Our original plan had been to spend a full day at Tidrum hiking and soaking in the hot springs. It might have been the pervasive smell of yak butter in our rooms (I wish I could post that smell for you!) but I couldn’t bring myself to sleep in those beds again or go into the bathroom any more times than strictly necessary so we decided to move on. We were supposed to spend the night between Tidrum and Nam Tso at Reting Monastery, but we had been warned that this guesthouse was the worse we would see on our trip. We couldn’t handle anything worse so we decided to skip Reting all together.

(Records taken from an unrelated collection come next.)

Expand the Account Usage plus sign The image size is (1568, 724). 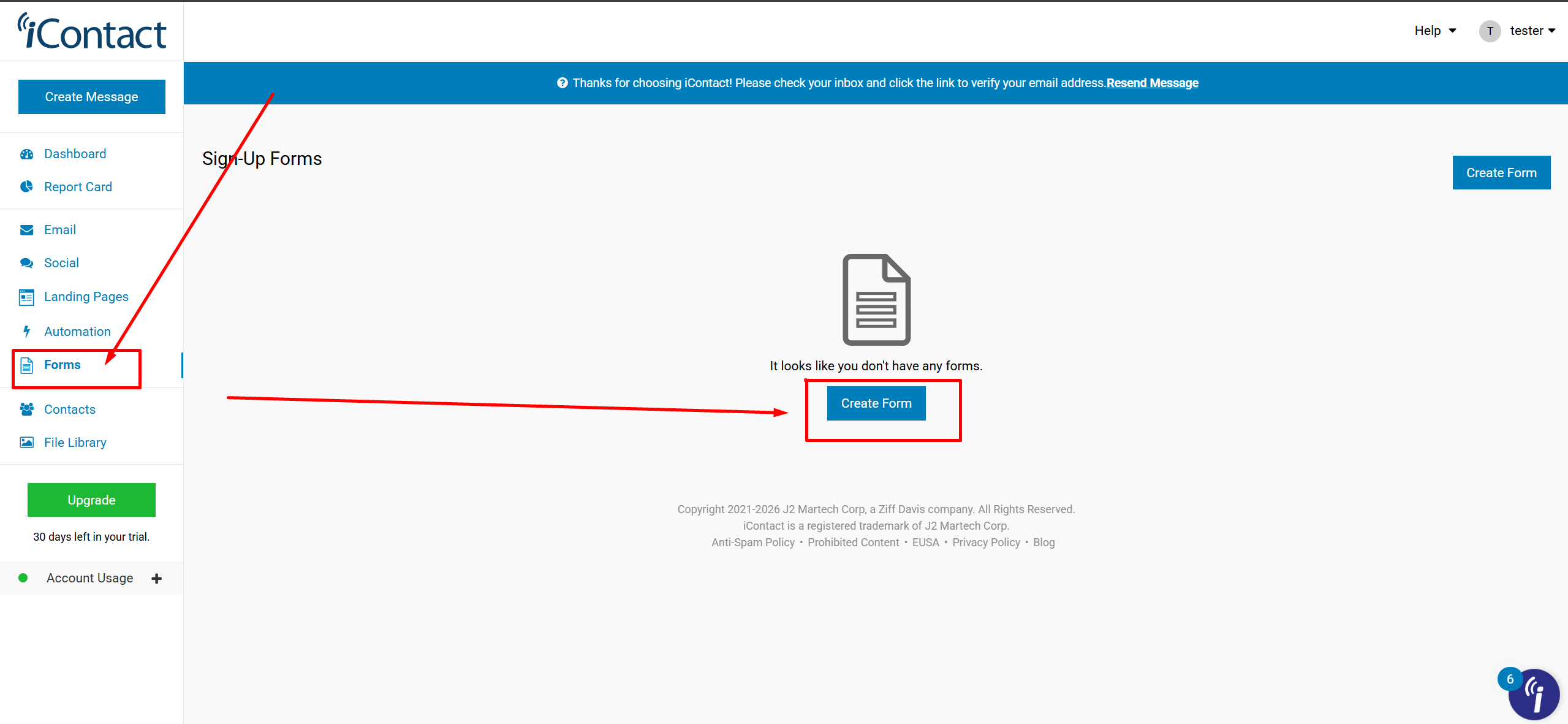pos(157,578)
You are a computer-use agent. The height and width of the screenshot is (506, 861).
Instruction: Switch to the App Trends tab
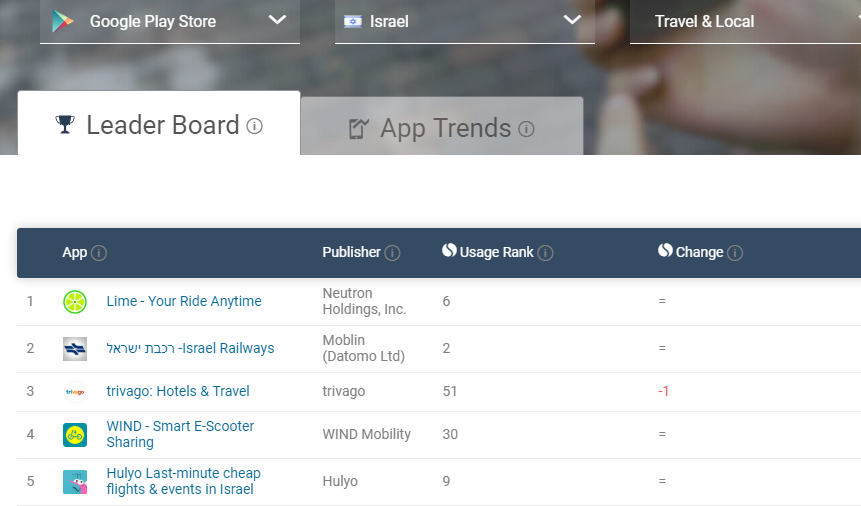point(441,128)
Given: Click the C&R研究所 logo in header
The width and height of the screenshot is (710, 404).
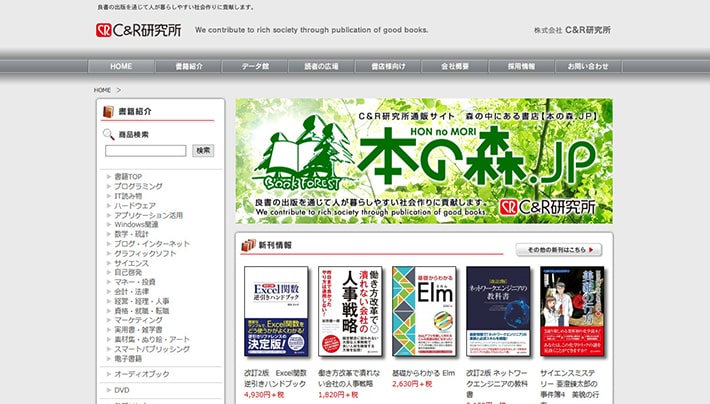Looking at the screenshot, I should click(x=138, y=30).
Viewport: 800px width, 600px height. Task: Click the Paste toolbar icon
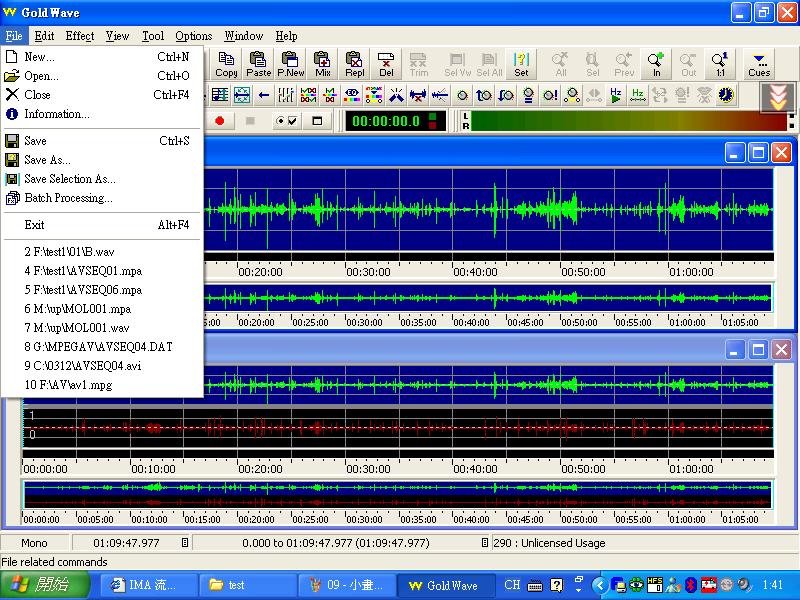pos(259,64)
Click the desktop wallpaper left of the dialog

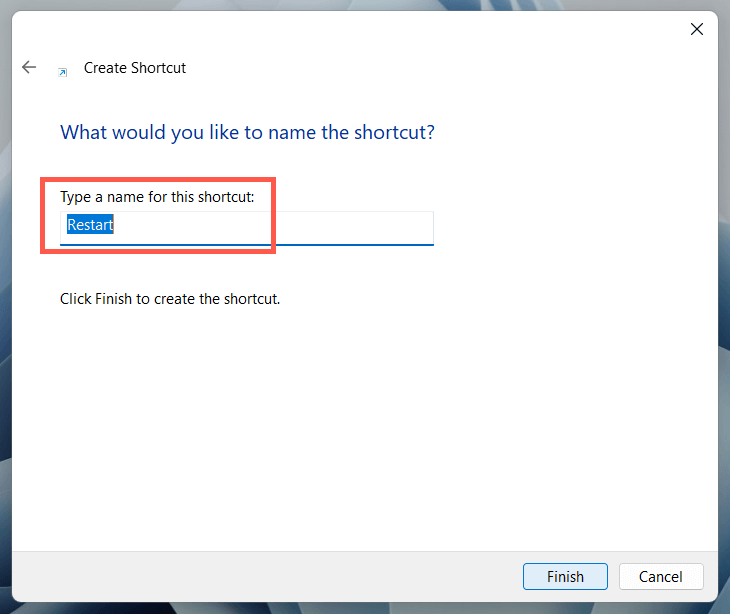5,300
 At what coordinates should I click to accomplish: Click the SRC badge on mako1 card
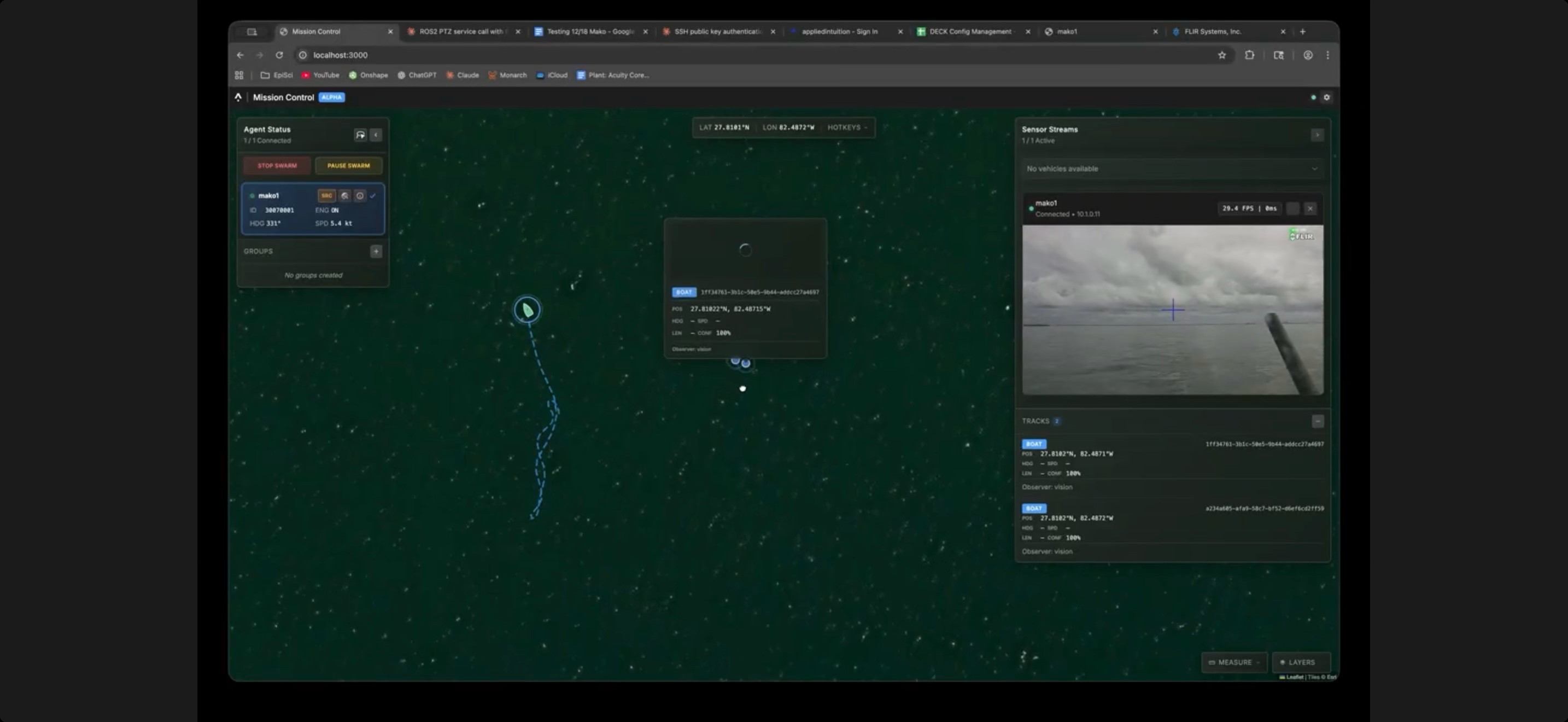coord(327,196)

Despite our last minute change of plans (one advantage of booking a private tour) the day turned out to be quite pleasant and interesting. We started our day with the closest thing we had on our trip to an authentic Tibetan breakfast. It consisted of fried potatoes and yak meat along with some rice. It was served with yak butter tea which tastes like salty butter. Yak butter is mixed with a little tea and a lot of salt and served warm and melty. It is not my favorite drink. Our guide also gave us some traditional tsampa to try. This roasted barley flour mixed with yak butter into a sort of dough was bland, but edible.
We were not about to give up our planned hike at Tidrum and headed up the side of the mountain bordering the nunnery after breakfast. Once we left the trash strewn river behind the views were fantastic. The craggy mountains and fluttering prayer flags make a fantastic backdrop for photographing the wandering yaks. We also walked past a sky burial site. While important religious leaders are entombed in stupas, common people are given a sky burial. In brief, the dead are cut up and their bodies are left in the open for eagles and other scavengers to dispose of. It’s a gruesome description and makes some cringe. Personally I think it is a practical and ecological way to dispose of human remains, but I’m not very sentimental about the dead.
After returning to the nunnery grabbing a cup-of-noodles from the little convenience stand we headed out on the back roads to Nam Tso. The road looks like a major road on the map, but the tire shredding track of rocks and dirt is anything but. This little trafficked road runs near the Kyichu River through beautiful valleys and picturesque little villages. We had an excellent driver who had protected his land rover with the appropriate charms hanging from the rear view mirror and decals on the windows to protect us from earthquakes so we felt really safe. The kids were really good in the car (even without the dvd player that we usually resort to on long car trips). They slept some and played some and overall the 7 hour drive was a relaxing time to reflect on our experiences and take in the views. We passed the site of a dam under construction which really drove home the point that Tibet is changing, like it or not.
We concluded our trip in the town of Damxung, which is just big enough to warrant a stop on the Qinghai-Tibetan railway. We were only 1.5 hours from Nam Tso and were assured that the accommodations were better than in Nam Tso. We spent the night at the Pe Ma (English name White Horse) hotel for $20. We enjoyed the clean beds and showers immensely and were quite pleased with the recommendation. It was a nice way to rest up for day 6 and Nam Tso.